Title Scalable algorithms for analysis of metabolic and gene networks
Speaker Dr. Calin Belta
Mechanical Engineering, Systems Engineering and Bioinformatics
Boston University
http://iasi.bu.edu/~cbelta/

Abstract:
Bacteria continuously respond to environmental changes through a complicated mechanism consisting of an interplay between metabolic and gene networks. Through hundreds of chemical reactions, the metabolic network converts nutrients from the environment to elements necessary for growth and survival of the cell. Most of these chemical reactions are regulated by enzymes produced by a gene network. In turn, the expression of the genes from the gene network is regulated by its own products and metabolites produced by the metabolic network.

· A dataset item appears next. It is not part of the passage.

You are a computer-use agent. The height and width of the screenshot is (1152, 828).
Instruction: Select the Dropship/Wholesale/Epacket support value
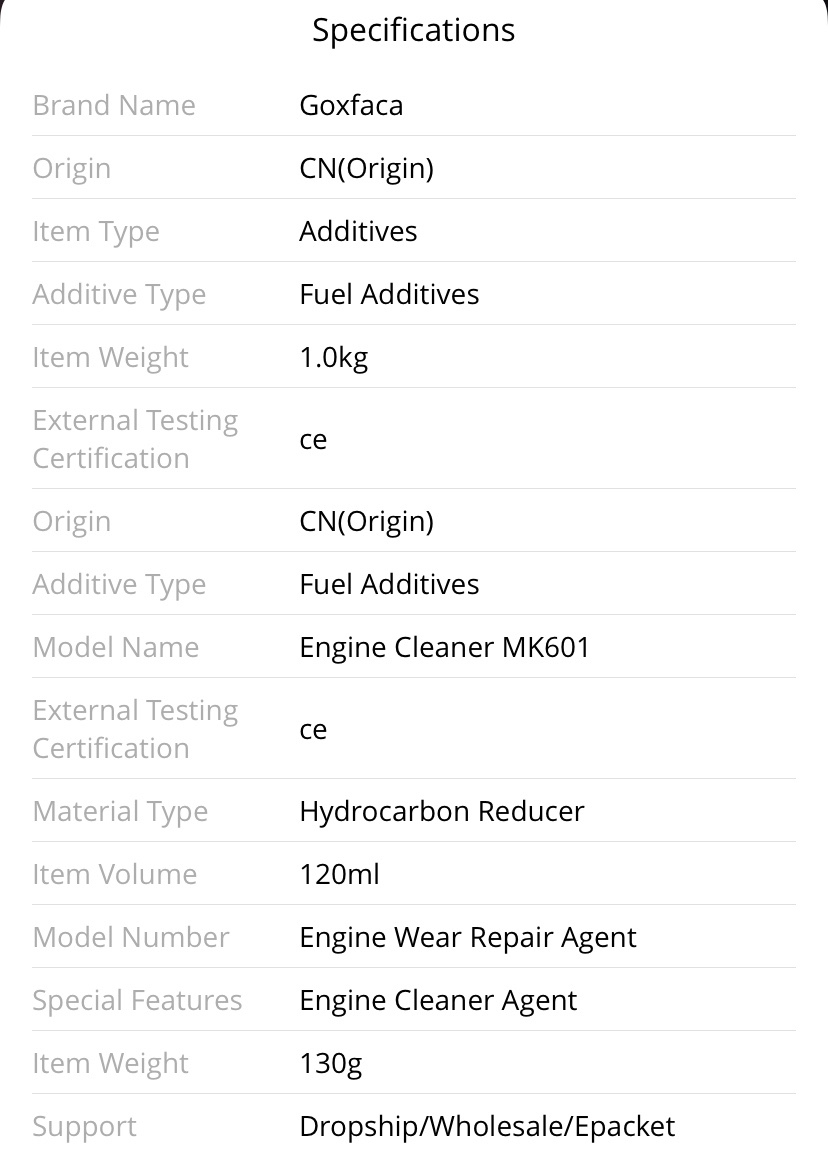[x=487, y=1126]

In the first part of the talk, I will show how a quasi-steady state assumption on the dynamics of the metabolic network, combined with tools from convex analysis and in vivo survivability data, can lead to predictions such as essentiality of metabolites, nutrients, and chemical reactions and lead to insights into robustness of metabolism to gene mutations. In the second part of the talk, I will focus on gene networks. I will show how a particular approach to modeling, together with discrete abstractions and model checking, can be used to tune and analyze gene networks from qualitative specifications given as arbitrary temporal and logic statements over species concentrations.